More than the numbers, this project introduced me to computer vision — a field that became one of my main interests and continues to shape the direction of my work today.
The Problem #
Autonomous vehicles depend on Traffic Sign Recognition (TSR) to make safe, real-time decisions. But current systems — even from companies like Tesla, Mobileye, and Volvo — still struggle in challenging conditions: poor lighting, adverse weather, damaged or obstructed signs.
Add distracted driving to the mix — responsible for over 3,000 fatalities in Europe in 2019 — and the need becomes clear: vehicles need to recognize signs reliably even when the driver isn’t paying attention.

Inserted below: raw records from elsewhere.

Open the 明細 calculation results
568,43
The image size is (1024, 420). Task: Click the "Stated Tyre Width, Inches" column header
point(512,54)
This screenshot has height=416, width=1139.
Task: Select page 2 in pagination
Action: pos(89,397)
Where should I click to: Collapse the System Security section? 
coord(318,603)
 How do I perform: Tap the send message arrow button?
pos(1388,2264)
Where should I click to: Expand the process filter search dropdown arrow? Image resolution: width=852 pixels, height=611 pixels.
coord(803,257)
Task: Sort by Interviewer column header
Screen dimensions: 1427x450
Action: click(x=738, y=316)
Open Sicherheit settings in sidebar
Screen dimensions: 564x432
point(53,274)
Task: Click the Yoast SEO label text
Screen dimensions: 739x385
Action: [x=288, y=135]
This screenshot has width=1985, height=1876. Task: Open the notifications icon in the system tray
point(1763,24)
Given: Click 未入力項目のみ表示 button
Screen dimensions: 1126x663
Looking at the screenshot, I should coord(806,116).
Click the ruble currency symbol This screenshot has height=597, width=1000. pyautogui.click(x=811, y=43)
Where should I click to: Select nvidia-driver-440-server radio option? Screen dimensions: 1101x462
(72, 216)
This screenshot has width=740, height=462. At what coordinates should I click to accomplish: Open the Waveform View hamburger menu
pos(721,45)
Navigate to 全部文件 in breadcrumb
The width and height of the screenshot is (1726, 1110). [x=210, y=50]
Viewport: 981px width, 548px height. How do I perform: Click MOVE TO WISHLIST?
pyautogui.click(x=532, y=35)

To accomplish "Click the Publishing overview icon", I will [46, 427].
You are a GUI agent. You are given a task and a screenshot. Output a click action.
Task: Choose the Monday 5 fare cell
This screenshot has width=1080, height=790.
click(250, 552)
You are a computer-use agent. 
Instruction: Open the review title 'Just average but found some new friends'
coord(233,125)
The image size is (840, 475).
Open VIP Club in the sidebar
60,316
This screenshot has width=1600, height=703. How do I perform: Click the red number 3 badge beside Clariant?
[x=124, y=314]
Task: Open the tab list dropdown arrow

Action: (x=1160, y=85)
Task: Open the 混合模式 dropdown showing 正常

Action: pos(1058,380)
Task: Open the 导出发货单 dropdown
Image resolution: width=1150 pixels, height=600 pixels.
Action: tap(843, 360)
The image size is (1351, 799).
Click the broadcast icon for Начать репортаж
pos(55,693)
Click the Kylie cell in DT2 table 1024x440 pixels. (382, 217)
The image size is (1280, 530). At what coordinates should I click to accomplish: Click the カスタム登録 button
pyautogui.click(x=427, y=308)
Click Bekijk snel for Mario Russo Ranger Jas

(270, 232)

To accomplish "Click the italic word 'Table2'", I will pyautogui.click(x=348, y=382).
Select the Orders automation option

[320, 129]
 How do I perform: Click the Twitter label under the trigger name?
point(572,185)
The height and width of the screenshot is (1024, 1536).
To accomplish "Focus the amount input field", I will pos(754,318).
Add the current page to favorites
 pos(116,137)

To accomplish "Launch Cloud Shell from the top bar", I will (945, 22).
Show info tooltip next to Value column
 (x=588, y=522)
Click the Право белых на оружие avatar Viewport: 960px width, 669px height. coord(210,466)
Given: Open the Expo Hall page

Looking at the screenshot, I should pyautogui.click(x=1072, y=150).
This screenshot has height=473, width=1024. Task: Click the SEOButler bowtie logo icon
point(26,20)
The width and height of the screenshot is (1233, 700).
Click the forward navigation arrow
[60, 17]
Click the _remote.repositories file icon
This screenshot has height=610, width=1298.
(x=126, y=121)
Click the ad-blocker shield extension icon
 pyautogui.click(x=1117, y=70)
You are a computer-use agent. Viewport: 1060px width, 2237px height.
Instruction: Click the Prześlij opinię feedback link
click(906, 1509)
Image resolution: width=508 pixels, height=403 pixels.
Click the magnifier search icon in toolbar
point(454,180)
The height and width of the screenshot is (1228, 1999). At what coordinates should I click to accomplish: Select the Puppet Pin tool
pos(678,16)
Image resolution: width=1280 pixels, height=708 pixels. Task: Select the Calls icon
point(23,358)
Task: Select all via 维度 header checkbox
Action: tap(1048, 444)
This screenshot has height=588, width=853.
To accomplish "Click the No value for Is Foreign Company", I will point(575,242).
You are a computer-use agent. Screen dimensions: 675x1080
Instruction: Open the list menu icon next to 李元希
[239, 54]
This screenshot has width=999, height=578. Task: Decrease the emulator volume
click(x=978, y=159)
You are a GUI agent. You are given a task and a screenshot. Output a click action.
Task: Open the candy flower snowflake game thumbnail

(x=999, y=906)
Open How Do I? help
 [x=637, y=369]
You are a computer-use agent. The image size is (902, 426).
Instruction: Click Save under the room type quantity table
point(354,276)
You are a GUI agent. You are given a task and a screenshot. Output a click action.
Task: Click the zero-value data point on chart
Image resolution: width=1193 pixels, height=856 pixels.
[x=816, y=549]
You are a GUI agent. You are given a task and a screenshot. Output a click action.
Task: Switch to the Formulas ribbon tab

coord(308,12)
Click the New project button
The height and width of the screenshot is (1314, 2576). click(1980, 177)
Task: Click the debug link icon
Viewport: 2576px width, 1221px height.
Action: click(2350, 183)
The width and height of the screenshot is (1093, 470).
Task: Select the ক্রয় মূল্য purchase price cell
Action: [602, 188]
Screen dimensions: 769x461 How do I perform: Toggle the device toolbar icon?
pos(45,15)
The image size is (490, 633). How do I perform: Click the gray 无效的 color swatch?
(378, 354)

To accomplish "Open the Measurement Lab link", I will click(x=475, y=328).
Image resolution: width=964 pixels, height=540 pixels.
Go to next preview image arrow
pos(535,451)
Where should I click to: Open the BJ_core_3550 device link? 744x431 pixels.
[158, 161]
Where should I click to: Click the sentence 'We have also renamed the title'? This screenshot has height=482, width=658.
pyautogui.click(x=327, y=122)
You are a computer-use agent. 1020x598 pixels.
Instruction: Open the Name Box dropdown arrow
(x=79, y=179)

Look-Out-Traffic focuses on priority signs specifically, because they carry the most immediate consequences: stop, yield, or go.
Building the Dataset #
Before any model training, there was data collection. I manually gathered 90% of the 702 images using Mapillary and Google Street View — screenshot by screenshot, sign by sign. The remaining 10% came from public datasets on RoboFlow and Kaggle. Every image was cleaned, standardized to JPG, cropped to isolate the sign, and resized to 128×128px across five classes: Full Stop, Give Way, Give Way to Oncoming Traffic, Priority Road, and Priority Over Oncoming Traffic.
It was tedious work, but it taught me something important — the quality of your data matters more than the complexity of your model.
The Iterations #
I didn’t jump straight to the best model. I worked through four iterations, each one building on what the previous one got wrong. Here are the three that tell the most interesting story.
Iteration 1: MLP #
The first model was a simple MLP — three dense layers, no convolutional layers, and an accuracy somewhere between 65 and 75%. That sounds reasonable until you remember that random guessing already gives you 20%.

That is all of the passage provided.